- Born: 22 May 1911 Najibabad
- Died: 27 October 1977 (aged 66)
- Occupations: Industrialist and Philanthropist
- Years active: 1944–1977
- Spouse: RamaRani Jain
- Children: Ashok Kumar Jain Alok Jain Manoj Jain Alka Jain
- Family: Shreyans Prasad Jain Sahu Ramesh Chandra Jain

= Sahu Shanti Prasad Jain =

Indian businessman (1911–1977)

Sahu Shanti Prasad Jain was an Indian industrialist and philanthropist. He was the son-in-law of Ramkrishna Dalmia and former chairman of Bennett, Coleman. His family, Sahu Jains, owns the Times of India newspaper group.

==Early age and education==
He was born in the Sahu Jain Family at Najibabad in what is now Uttar Pradesh on 22 May 1911.

==Career==
He founded Bharatiya Jnanpith on 18 February 1944 at the suggestion of many scholars who had gathered at Varanasi for the All India Oriental Conference. Since 1965 Bharatiya Jnanpith has been awarding an annual literary award, the Jnanpith Award, for the best creative Indian literary work of a specified period.

===Bennett Coleman===
In 1947, Ramkrishna Dalmia engineered the acquisition of Bennett, Coleman by transferring moneys from a bank and an insurance company of which he was the Chairman. In 1955, this came to the attention of the socialist parliamentarian Feroze Gandhi who was part of the ruling Congress party headed by his estranged father-in-law Jawaharlal Nehru. In December 1955, he raised the matter in parliament, documenting extensively the various fund transfers and intermediaries through which the acquisition had been financed. The case was investigated by the Vivian Bose Commission of Inquiry.

In the court case that followed, where Dalmia was represented by the leading British attorney Sir Dingle Mackintosh Foot, he was sentenced to two years in Tihar Jail. Upon his release, Ramkrishna approached his son-in-law Sahu Shanti Prasad Jain to whom he had entrusted running of Bennett, Coleman & Co. Ltd for taking back the command. But Sahu rebuffed Ramkrishna's efforts to resume command of the company.

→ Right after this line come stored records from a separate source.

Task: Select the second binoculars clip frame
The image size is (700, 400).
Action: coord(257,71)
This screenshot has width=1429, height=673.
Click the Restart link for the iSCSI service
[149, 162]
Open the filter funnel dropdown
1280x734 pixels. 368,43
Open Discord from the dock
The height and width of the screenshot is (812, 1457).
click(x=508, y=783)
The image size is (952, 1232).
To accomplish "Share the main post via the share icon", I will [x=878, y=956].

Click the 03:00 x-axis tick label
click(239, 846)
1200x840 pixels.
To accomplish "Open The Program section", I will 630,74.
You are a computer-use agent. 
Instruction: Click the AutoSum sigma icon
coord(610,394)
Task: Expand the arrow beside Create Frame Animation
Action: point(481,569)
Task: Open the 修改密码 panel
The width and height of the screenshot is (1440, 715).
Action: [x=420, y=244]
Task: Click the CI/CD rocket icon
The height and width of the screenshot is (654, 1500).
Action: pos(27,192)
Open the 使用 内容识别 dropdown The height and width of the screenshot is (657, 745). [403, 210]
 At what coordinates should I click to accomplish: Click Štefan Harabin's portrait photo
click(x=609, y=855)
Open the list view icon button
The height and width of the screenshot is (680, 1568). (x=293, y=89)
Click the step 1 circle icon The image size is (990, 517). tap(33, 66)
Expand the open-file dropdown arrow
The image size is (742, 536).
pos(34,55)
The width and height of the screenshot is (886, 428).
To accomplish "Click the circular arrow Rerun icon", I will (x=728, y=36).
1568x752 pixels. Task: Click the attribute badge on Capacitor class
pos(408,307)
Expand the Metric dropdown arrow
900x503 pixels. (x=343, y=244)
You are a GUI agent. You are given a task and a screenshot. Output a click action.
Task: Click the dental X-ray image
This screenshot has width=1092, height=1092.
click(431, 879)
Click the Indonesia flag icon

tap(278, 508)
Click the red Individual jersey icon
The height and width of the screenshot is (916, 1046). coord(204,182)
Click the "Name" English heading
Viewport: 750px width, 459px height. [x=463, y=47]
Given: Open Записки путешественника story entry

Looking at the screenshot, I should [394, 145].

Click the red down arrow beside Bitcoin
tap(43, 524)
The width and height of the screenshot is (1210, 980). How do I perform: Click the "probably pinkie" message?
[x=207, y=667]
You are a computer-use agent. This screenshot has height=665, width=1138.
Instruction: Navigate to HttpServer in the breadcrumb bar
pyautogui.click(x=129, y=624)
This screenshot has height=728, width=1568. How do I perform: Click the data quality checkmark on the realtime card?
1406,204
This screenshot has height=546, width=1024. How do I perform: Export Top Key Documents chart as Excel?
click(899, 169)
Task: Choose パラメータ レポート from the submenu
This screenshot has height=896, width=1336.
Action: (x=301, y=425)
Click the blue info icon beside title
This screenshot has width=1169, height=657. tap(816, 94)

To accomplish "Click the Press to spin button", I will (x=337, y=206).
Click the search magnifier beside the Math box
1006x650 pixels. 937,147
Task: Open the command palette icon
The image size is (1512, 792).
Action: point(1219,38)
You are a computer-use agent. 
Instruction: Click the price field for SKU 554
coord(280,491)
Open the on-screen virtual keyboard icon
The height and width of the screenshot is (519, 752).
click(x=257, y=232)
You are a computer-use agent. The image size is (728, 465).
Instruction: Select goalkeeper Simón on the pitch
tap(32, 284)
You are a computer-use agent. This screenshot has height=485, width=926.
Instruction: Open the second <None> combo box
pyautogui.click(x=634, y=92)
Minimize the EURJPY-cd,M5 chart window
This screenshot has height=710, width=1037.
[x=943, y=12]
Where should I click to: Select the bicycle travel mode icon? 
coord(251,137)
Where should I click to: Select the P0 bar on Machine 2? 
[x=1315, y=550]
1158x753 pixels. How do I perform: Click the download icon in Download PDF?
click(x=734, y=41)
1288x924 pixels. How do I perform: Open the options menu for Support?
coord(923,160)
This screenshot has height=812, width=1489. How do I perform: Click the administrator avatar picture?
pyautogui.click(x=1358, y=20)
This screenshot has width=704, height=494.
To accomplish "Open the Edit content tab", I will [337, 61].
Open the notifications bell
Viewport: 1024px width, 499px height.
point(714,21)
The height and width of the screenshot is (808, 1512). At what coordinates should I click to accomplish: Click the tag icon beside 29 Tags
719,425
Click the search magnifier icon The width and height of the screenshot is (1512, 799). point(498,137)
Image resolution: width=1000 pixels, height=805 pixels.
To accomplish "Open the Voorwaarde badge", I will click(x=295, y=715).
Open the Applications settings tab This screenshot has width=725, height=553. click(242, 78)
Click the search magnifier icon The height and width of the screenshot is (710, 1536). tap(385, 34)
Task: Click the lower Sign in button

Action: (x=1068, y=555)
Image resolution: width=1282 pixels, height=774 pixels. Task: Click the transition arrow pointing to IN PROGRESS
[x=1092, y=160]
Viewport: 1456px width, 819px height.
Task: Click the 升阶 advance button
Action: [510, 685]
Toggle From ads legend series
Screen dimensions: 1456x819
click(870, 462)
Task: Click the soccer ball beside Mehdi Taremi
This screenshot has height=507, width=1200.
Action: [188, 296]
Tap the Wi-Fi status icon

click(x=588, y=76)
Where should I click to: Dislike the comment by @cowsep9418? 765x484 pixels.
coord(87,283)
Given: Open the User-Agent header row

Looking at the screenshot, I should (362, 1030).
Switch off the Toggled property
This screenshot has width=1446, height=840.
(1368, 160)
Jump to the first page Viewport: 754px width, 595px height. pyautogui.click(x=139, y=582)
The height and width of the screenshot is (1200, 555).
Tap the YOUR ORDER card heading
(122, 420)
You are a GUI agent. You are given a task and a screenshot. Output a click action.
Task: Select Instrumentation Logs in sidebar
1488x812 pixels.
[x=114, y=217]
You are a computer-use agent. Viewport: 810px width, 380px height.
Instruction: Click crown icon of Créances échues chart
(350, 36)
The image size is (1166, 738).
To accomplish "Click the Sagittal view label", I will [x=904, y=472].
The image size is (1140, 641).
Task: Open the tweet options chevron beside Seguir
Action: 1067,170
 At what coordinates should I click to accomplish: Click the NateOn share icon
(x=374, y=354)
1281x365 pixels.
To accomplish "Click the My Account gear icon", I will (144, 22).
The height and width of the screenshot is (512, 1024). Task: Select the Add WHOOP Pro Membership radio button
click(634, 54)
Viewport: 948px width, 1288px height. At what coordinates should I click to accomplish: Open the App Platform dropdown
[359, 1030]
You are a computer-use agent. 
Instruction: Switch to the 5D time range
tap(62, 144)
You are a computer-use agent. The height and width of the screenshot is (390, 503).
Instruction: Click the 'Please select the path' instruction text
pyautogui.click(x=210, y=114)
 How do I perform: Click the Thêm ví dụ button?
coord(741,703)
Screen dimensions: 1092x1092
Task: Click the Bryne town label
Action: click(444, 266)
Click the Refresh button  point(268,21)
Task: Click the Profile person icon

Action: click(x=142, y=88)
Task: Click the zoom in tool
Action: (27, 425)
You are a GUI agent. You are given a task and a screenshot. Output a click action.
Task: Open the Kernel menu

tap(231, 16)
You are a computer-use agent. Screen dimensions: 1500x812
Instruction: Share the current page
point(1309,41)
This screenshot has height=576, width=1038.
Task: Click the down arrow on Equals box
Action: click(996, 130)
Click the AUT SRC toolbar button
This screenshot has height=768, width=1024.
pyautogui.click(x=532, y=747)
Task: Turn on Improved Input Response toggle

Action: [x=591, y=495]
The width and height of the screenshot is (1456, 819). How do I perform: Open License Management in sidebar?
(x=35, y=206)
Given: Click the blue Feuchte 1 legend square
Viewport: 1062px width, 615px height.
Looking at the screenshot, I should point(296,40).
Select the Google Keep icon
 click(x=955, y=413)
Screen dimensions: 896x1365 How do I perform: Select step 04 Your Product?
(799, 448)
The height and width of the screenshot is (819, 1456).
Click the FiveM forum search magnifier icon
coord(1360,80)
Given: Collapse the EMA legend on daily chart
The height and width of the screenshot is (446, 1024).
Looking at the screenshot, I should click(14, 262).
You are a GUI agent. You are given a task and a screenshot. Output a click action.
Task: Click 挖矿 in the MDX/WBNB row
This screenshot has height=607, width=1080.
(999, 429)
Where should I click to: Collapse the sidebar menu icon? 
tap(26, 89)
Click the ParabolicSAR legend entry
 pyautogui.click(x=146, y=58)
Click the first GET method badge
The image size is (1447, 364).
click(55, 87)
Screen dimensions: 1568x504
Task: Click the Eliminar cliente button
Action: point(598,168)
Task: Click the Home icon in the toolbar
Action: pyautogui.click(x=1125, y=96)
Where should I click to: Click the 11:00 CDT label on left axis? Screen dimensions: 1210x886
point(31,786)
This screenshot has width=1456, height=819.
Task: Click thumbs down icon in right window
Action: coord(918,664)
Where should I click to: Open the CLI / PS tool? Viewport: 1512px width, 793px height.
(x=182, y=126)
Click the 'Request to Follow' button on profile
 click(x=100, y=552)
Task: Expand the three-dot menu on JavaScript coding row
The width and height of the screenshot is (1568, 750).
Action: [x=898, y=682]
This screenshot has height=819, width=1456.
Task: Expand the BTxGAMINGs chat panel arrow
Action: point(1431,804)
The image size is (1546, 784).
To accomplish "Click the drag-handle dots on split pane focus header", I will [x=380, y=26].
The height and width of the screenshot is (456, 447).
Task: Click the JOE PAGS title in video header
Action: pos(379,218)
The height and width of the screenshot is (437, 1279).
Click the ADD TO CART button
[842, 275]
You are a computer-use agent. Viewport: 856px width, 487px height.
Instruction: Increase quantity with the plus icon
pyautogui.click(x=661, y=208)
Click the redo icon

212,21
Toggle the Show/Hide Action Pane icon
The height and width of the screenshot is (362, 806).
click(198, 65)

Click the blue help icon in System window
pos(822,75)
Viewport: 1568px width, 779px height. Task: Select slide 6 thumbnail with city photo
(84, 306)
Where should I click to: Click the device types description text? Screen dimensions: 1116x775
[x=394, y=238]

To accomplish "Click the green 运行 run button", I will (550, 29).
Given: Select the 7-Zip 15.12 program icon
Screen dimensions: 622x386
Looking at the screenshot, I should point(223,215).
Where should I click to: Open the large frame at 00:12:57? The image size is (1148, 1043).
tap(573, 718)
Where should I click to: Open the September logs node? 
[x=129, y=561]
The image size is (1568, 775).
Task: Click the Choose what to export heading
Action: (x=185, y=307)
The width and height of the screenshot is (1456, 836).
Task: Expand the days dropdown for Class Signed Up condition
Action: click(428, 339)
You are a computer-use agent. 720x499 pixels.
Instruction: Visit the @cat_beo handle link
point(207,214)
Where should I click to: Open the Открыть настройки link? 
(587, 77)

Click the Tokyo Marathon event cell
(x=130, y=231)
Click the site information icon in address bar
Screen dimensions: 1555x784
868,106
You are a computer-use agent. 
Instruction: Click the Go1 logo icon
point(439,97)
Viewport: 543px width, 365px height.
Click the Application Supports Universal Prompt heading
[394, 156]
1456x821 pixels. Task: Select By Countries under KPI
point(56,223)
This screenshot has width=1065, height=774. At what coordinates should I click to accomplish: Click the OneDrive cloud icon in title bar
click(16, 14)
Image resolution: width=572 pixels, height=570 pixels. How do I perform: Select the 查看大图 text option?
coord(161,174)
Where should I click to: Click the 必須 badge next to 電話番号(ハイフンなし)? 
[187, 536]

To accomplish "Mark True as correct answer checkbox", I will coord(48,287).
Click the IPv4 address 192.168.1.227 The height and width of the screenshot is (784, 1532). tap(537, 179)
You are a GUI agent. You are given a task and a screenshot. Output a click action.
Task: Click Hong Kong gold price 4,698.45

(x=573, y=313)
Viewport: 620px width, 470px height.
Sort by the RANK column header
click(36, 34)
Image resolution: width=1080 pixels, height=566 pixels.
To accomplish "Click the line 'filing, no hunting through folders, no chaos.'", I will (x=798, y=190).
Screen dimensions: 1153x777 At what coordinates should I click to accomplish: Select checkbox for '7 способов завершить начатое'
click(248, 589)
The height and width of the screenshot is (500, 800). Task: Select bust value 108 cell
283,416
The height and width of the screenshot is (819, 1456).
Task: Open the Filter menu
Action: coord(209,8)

==FERA violation charges==
During Nehru's regime, the trade with other countries and the foreign currencies were strictly regulated. Jain was caught, and subsequently arrested, at Palam airport (in latter day Delhi) for bringing in foreign currency. The event was blacked out by the Times of India, even though other newspapers carried the story.

==Legacy==
He died on 27 October 1977, two years after the death of his wife. His work was continued by his brother Shreyans Prasad Jain and his son Ashok Kumar Jain. Today, the Times Group that runs Bennett, Coleman & Co. Ltd. is a large media empire, and is managed by his descendants.